++++ Stored records ++++
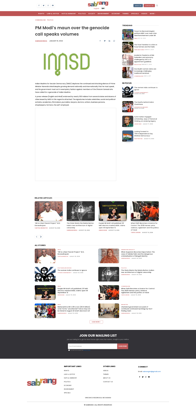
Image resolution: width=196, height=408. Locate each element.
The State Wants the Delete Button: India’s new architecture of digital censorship (80, 225)
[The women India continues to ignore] (127, 92)
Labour (125, 111)
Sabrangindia (41, 41)
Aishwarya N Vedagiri (141, 107)
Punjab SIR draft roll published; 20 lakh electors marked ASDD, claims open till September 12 (112, 225)
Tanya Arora (136, 232)
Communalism (40, 20)
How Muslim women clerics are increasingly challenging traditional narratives (145, 71)
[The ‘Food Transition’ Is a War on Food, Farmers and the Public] (127, 47)
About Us (138, 5)
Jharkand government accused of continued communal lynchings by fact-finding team (137, 309)
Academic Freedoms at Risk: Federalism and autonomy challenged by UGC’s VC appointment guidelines (144, 58)
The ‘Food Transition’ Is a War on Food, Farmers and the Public (145, 46)
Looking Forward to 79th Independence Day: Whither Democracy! (143, 133)
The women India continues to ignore (72, 270)
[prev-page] (36, 237)
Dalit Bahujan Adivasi (127, 96)
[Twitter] (43, 5)
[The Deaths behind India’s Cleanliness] (127, 106)
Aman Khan (103, 230)
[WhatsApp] (48, 5)
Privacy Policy (86, 350)
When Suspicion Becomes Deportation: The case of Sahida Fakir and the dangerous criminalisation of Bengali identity (138, 254)
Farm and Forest (139, 49)
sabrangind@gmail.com (152, 371)
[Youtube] (53, 5)
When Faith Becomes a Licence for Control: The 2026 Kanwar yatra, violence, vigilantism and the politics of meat (138, 291)
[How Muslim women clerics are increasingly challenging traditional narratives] (127, 72)
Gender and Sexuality (128, 249)
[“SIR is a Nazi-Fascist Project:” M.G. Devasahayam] (49, 211)
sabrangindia (72, 230)
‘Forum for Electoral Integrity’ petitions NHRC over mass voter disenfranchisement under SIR (145, 33)
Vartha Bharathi (41, 228)
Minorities (124, 304)
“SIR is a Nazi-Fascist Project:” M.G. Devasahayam (71, 253)
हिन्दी (103, 8)
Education (137, 64)
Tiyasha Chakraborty (141, 92)
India (136, 38)
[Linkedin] (109, 41)
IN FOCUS (127, 83)
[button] (157, 5)
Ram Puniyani (138, 138)
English (96, 8)
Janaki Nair (137, 124)
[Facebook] (39, 5)
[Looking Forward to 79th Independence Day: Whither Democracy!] (127, 135)
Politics (50, 20)
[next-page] (41, 237)
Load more (96, 322)
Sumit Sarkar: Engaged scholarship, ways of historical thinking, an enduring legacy (145, 119)
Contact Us (149, 5)
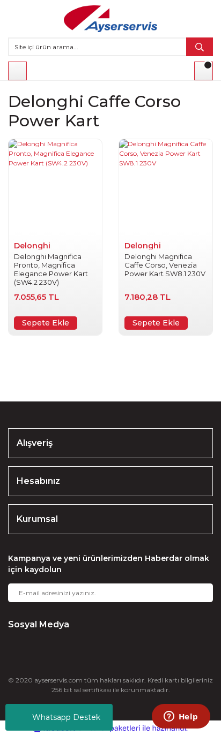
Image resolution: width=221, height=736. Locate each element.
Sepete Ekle (45, 323)
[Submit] (197, 592)
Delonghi (32, 246)
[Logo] (110, 18)
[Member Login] (17, 71)
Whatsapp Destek (66, 717)
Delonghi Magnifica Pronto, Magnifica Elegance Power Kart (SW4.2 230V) (51, 269)
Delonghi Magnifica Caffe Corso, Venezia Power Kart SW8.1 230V (164, 265)
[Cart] (203, 71)
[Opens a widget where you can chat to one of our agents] (180, 717)
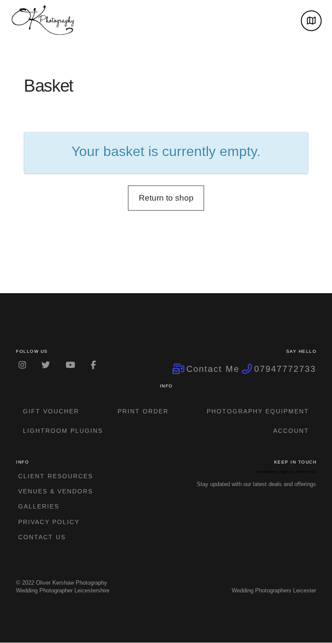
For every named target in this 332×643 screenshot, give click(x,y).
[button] (311, 20)
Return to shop (166, 197)
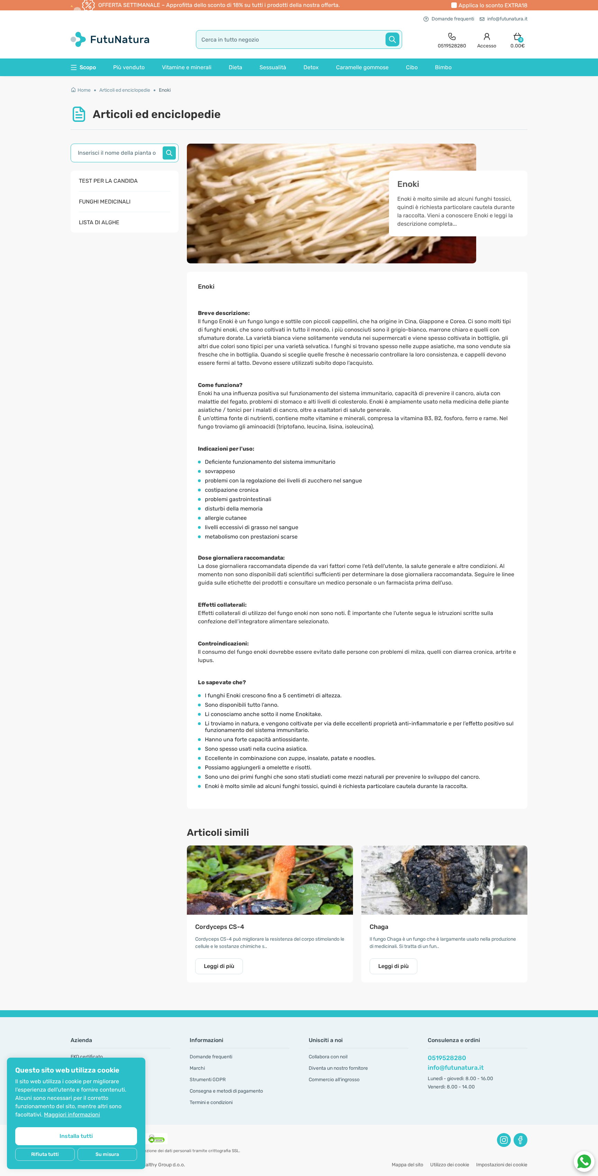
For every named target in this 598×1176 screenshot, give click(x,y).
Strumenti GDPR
++++
• Your goal: Recast the records, from the start up to and including the line with "Tanya Arora (136, 232)", as a JSON list of strings, one string per line, with blank lines and the pictures left out.

• Final answer:
[
  "Image resolution: width=196, height=408. Locate each element.",
  "The State Wants the Delete Button: India’s new architecture of digital censorship (80, 225)",
  "[The women India continues to ignore] (127, 92)",
  "Labour (125, 111)",
  "Sabrangindia (41, 41)",
  "Aishwarya N Vedagiri (141, 107)",
  "Punjab SIR draft roll published; 20 lakh electors marked ASDD, claims open till September 12 (112, 225)",
  "Tanya Arora (136, 232)"
]